O médico considerou que essa transição é um risco que a sociedade tem que assumir e convocou a todos cooperarem. Tanuri defendeu, ainda, um monitoramento constante da circulação no Rio.
"O problema é se todos vão cooperar e o nosso sistema de saúde estará mais liberado. Mas isso pode mudar, né? Da noite para o dia, por isso tem que ser monitorado também", alertou.
O médico Jorge Darze, subsecretário na Secretaria Municipal de Saúde, disse que serão feitas avaliações contínuas sobre os efeitos do relaxamento e as consequências para o sistema de saúde. Não está descartado, segundo ele, um recuo na flexibilização se a doença avançar de novo.
"É preciso que a gente tenha capacidade de agir antes de uma situação mais grave ocorrer. Esses indicadores podem acender a luz amarela, depois a luz vermelha para que as medidas sejam tomadas a tempo, evitando complicações no controle da pandemia", explicou.
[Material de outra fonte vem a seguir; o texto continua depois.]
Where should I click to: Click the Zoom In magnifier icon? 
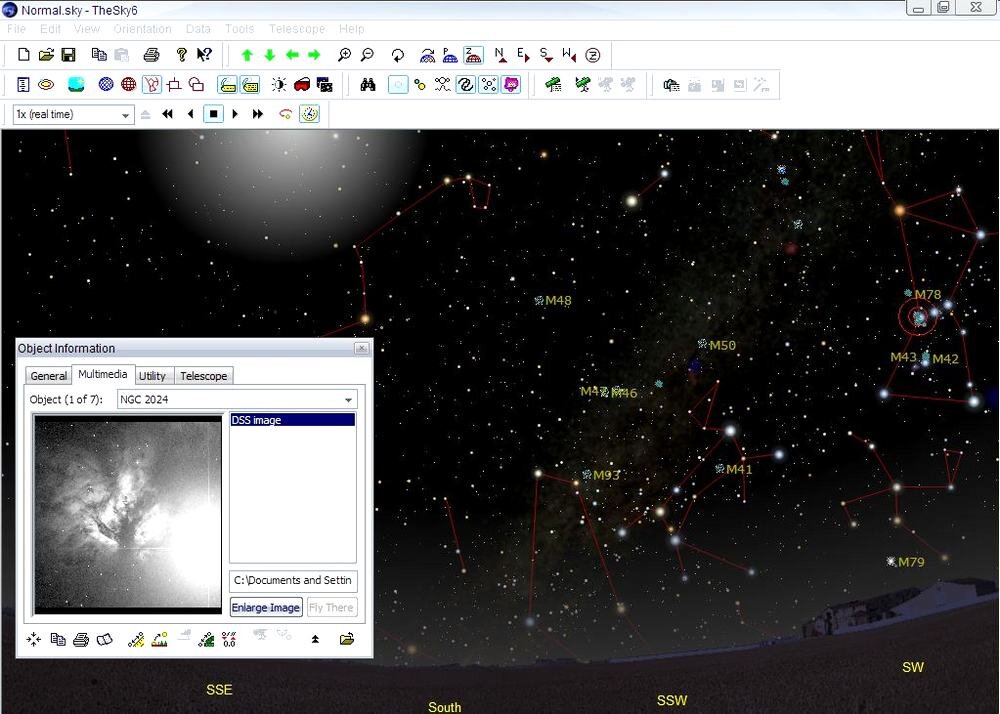345,55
O comitê da prefeitura é formado por dez médicos e pesquisadores. Quatro deles não têm ligação com a administração pública. Os principais indicadores usados para tomar a decisão sobre a flexibilização da quarentena – segundo o comitê – são o número de atendimentos nos hospitais, nas unidades básicas de saúde, o número de mortes e a fila pra internação.